Comment by Aurornis

3 days ago

> I am not hopeful they will be able to write custom firmware for the thermostats.

If you read the GitHub Readme (typically a better way to judge a project than stalking someone on LinkedIn) you can see that they didn’t write a custom firmware. They modified the Nest firmware to contact different back end servers.

The firmware is the same (they claim) except for modifications to change which server is contacted. They then built a back end to mimic the original Google serves.

Sounds fishy, if the device allows this sort of fakery, that means the traffic is vulnerable to some sort of MITM attack by DNS poisoning/packet rerouting, which is somewhat disconcerting.

  • >that means the traffic is vulnerable to some sort of MITM attack by DNS poisoning/packet rerouting

    Because it uses https? OP gets around this by manually injecting his certificate, but if you have physical access to a device it's generally considered to be game over in most threat models.
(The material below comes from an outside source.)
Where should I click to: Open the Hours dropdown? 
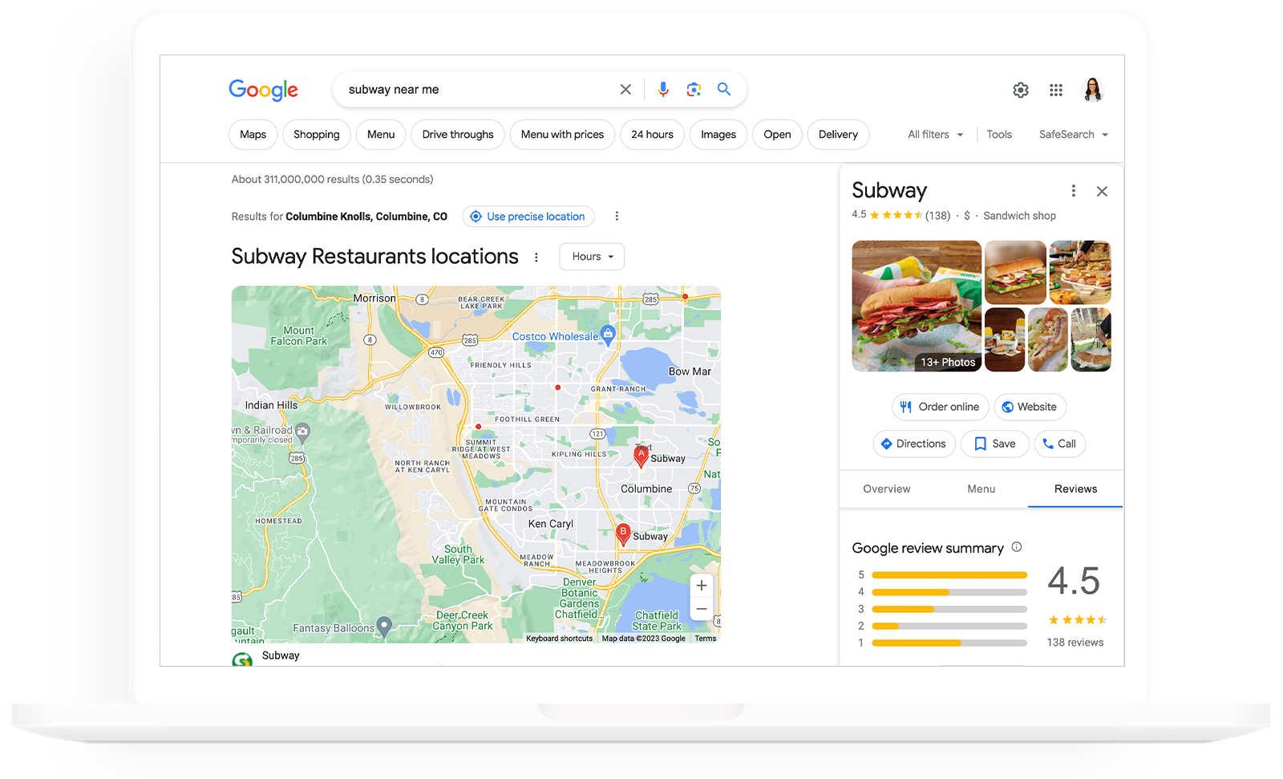coord(591,256)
  • > if the device allows this sort of fakery, that means the traffic is vulnerable to some sort of MITM attack

    No. This is a thermostat at your home. It forwards its DNS requests to your router. Feel free to establish whatever security protocols you need there. Or, even better, host your own server.

Personally, I think this might be an even better approach. The Nest Gen1/2 UI was pretty slick. It would be a shame to have to use a custom firmware.